Perhaps the most interesting presentation (abstr. 35) of the meeting was a trio of talks by Timothy Schacker (U Minnesota), Courtney Fletcher (U Nebraska), and Mario Stevenson (U Miami), analyzing virions by in situ hybridization, intracellular drug levels, and HIV DNA forms in the lymph node tissue of patients on ART. 12 patients, mean age 33, 5 yrs HIV+, nadir CD4 ca. 350 cells, were intensively studied for the first 12 months of ART administration. But limited data was so far available. All were treated with TDF and FTC, and four with atazanavir, one with darunavir, and 4 with efavirenz.
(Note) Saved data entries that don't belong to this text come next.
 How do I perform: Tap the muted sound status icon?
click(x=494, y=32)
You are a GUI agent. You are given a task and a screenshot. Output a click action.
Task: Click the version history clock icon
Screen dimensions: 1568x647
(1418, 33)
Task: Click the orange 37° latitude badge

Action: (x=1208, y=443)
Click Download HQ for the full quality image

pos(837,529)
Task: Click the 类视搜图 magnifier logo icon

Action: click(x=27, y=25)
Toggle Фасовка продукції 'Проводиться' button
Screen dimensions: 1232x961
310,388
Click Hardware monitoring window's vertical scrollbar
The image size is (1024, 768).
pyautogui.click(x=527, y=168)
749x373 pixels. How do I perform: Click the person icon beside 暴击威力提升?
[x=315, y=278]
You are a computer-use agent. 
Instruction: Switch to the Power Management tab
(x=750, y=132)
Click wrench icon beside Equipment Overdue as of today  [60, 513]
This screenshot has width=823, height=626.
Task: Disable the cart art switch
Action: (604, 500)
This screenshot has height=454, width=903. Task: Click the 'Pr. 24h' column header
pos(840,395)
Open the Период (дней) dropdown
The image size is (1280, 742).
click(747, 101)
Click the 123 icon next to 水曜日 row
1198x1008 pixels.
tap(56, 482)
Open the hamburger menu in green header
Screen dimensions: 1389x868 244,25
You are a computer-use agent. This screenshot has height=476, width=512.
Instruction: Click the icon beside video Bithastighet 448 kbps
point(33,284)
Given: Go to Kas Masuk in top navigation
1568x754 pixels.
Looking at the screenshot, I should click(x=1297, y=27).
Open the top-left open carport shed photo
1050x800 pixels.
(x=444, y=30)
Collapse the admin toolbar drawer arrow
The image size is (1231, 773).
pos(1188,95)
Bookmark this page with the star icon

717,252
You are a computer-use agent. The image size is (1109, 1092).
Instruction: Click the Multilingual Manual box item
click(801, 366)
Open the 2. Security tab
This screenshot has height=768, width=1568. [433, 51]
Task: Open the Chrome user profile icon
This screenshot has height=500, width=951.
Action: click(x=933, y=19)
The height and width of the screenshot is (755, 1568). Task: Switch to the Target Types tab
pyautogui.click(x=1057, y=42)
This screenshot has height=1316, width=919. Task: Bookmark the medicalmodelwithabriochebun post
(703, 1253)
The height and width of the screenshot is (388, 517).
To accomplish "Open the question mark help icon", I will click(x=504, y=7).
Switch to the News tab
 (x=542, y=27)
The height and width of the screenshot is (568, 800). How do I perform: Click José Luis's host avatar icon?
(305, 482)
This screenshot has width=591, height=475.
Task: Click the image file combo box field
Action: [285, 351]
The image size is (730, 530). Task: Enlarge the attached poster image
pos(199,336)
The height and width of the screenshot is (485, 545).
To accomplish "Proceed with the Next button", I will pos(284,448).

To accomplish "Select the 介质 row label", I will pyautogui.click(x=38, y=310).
Excellent adherence was reported, and corroborated by plasma drug levels. Suppression was achieved in all patients, although details were scant, and no virologic failures were reported. Biopsies of GALT and inguinal nodes were done, as was intensive PK at month 1, 3, and 6 of therapy. Mass-spectrometer measurements of TDF-DP; FTC-TP; ATV; DRV; EFV; RAL down to levels of 2.5 fmol/million cells were performed in blood and tissue. TFV-DP concentrations in blood averaged 60 fmol as expected, and tissue levels appeared generally similar if not sometimes higher. However tissue levels of FTC-TP were generally lower than the target level seen in plasma. ATV blood levels were generally as expected, and EFV blood levels were as expected but some tissues lower! ATV levels were low in some tissues, and EFV tissue levels were quite unpredictable but often low. So, specific differences were seen for different drugs in different compartments, even within the same drug class.
 
But controls (parent drug in tissue, spiked samples) were not shown, and the PK data was from an N = 4. Nevertheless, the results were dramatic. Does this mean that levels of many drugs are inadequate in the tissue? Can these results be confirmed and extended? Are levels of active drug-DPs and drug-TPs in tissue that are thought to be inadequate (as they are lower than plasma levels) really sufficient to suppress replication in tissues? Is viral expression really more defective than we suspect, or innate host defenses (eg ApoBEC) really doing a better job, such that even weak drug pressure is sufficient? What does it mean that levels are so low in these patients in whom therapy is succeeding, and drug-resistance is not emerging?
 
In situ studies of HIV RNA in lymphoid tissue were equally striking. Abundant but widely distributed virion particles were seen in one lymphoid follicle, but an adjacent one seemed completely devoid of virus. Although the presence of these viral particles suggested the local expression and retention of virions in follicles of lymph tissue, the absence of particles in an adjacent tissue in a patient who had untreated full-blown viremia only a few months before suggested that such particles must be cleared over a few months. Indeed, a presenter said that 3 of 4 patients had decay of HIV RNA (or at least fewer in situ grains seen) seen in serial samples on ART. The presenters proposed that their observations comprised evidence of intermittent, ongoing, single-round infections without ongoing spread of infection ---- creating a "reservoir" that was persistent but dynamic and not quiescent. Clearly more work needs to be done to understand what is going on, and to clearly interpret the meaning of these "snapshots" of viral RNA that have been taken. One thing patients should not do is take higher doses of ART than is recommended.